Sorry, ich will euch ja nicht den Spaß verderben, aber ich glaub das geht wirklich nicht.   :Wink: 

ciao David

EDIT: Hab mir grad den ManPage-Ausschnitt nochmal genauer angeschaut. Da steht ja nicht, dass man jedes Query auch gegen nicht installierte Packages laufen lassen kann.

----------

## Genone

Noch nie installierte Pakete werden von "qpkg -f" (oder auch "epm -qf") nicht erfasst, das ist technisch auch schwer bis gar nicht möglich (wenn man es richtig machen will). Das es bei deinstallierten Paketen gehtt liegt vermutlich an daran, dass in /var/db/pkg noch die CONTENTS Datei rumliegt, in der die zu einem Paket gehörenden Dateien aufgelistet sind.

-.-.-

-- Aufgaben --
1. Beantworte zum Forumsausschnitt über qpkg diese Fragen:
(a) Was steht laut Davids Nachtrag nicht im ManPage-Ausschnitt?
(b) Welche zwei Befehle nennt Genone?
(c) In welchem Verzeichnis liegt nach Genones Vermutung bei deinstallierten Paketen noch die CONTENTS-Datei?
2. Führe den Forumsausschnitt über qpkg nach seinem letzten Satz weiter.
Die nachstehenden Zeilen stammen aus einer anderen Quelle.

-.-.-

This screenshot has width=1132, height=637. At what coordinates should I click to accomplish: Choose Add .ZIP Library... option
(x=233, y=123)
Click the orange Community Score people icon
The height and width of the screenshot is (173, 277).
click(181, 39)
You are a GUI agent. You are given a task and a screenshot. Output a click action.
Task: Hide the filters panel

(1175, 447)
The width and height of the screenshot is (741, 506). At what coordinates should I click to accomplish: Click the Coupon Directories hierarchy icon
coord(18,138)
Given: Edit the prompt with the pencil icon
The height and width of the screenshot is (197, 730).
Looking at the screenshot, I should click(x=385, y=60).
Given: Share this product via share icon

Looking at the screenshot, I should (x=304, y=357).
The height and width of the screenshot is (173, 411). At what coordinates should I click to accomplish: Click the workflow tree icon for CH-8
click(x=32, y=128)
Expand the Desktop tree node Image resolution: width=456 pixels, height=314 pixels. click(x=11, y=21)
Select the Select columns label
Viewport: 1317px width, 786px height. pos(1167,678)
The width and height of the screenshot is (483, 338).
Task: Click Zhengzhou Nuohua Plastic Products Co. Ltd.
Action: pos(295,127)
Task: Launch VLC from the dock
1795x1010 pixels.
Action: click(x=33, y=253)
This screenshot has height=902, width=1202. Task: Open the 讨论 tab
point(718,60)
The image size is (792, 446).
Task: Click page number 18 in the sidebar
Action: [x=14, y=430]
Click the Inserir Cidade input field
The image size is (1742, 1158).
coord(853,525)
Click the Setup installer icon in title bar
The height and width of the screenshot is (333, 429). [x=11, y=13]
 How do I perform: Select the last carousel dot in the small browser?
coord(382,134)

-.-.-

-- Lösungen --
1.
(a) Dass man jedes Query auch gegen nicht installierte Packages laufen lassen kann.
(b) „qpkg -f“ und „epm -qf“.
(c) In /var/db/pkg.

2.
PS: Dass es mit rpm und apt geht hat den einfachen Grund, dass dort Binärpakete verwendet werden, die überall gleich sind. Bei portage werden aber bekanntermassen die Pakete auf jedem Rechner neu kompiliert und müssen nicht immer gleich sein, je nach USE und CFLAGS Variablen und installierten Paketen können die extrem unterschiedlich sein.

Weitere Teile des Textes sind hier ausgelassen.